### What this task involves
Lines from the one containing "Twitter Views (51, 2362)" through the end of the data are to be returned exactly, and no others.

(Data records)
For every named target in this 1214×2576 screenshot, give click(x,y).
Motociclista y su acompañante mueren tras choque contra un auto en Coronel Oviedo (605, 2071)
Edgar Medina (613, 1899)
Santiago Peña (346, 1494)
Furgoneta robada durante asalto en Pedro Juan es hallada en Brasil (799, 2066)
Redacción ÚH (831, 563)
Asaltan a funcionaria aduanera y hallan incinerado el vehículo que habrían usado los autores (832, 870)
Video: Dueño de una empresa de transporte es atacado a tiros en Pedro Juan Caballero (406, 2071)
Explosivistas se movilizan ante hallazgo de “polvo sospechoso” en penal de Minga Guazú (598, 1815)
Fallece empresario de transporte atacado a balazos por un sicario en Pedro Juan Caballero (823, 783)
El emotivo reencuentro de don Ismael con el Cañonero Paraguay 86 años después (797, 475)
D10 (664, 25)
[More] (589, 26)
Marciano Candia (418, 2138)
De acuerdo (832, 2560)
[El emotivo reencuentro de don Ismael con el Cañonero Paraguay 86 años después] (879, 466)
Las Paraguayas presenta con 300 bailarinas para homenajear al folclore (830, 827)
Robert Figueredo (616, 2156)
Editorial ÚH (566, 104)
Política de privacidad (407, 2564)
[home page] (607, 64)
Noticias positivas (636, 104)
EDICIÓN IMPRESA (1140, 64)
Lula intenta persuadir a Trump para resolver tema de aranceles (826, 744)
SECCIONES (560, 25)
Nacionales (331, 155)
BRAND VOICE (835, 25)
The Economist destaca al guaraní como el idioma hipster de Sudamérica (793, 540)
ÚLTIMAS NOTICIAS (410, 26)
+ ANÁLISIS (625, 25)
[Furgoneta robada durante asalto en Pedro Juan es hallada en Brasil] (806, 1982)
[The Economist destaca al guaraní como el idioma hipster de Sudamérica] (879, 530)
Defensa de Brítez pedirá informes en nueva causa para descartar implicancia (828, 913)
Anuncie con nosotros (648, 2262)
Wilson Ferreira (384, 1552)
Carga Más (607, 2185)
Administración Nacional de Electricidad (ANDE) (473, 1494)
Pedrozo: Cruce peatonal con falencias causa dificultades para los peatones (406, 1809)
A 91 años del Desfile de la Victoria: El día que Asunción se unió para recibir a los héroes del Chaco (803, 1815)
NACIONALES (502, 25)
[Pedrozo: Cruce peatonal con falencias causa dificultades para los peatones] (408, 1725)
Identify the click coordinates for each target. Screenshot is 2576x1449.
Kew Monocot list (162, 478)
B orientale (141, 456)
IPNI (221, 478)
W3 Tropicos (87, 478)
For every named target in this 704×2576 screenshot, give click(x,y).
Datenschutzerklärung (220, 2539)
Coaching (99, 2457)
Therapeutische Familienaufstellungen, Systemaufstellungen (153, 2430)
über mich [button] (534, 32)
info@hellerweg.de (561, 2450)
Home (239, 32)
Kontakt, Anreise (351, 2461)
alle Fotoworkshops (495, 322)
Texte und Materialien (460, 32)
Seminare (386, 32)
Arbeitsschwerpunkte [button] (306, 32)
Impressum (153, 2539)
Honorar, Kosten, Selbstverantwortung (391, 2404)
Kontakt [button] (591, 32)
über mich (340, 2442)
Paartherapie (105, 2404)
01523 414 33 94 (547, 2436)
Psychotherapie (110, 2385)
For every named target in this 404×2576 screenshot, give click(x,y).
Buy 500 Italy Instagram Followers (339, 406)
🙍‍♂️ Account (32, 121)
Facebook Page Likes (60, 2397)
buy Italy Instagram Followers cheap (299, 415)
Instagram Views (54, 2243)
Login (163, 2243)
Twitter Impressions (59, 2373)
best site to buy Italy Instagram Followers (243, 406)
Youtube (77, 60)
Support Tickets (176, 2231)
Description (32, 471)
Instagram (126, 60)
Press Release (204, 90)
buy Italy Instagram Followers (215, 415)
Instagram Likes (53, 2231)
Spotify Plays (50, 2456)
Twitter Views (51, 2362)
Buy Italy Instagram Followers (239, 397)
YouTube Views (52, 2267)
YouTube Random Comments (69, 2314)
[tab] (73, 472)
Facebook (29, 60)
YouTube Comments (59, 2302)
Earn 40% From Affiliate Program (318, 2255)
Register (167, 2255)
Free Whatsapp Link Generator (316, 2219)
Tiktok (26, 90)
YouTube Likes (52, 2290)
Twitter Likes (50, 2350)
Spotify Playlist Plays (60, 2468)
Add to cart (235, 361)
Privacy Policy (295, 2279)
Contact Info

### Output
Twitter Views (51, 2362)
Buy Italy Instagram Followers (239, 397)
YouTube Views (52, 2267)
YouTube Random Comments (69, 2314)
[tab] (73, 472)
Facebook (29, 60)
YouTube Comments (59, 2302)
Earn 40% From Affiliate Program (318, 2255)
Register (167, 2255)
Free Whatsapp Link Generator (316, 2219)
Tiktok (26, 90)
YouTube Likes (52, 2290)
Twitter Likes (50, 2350)
Spotify Playlist Plays (60, 2468)
Add to cart (235, 361)
Privacy Policy (295, 2279)
Contact Info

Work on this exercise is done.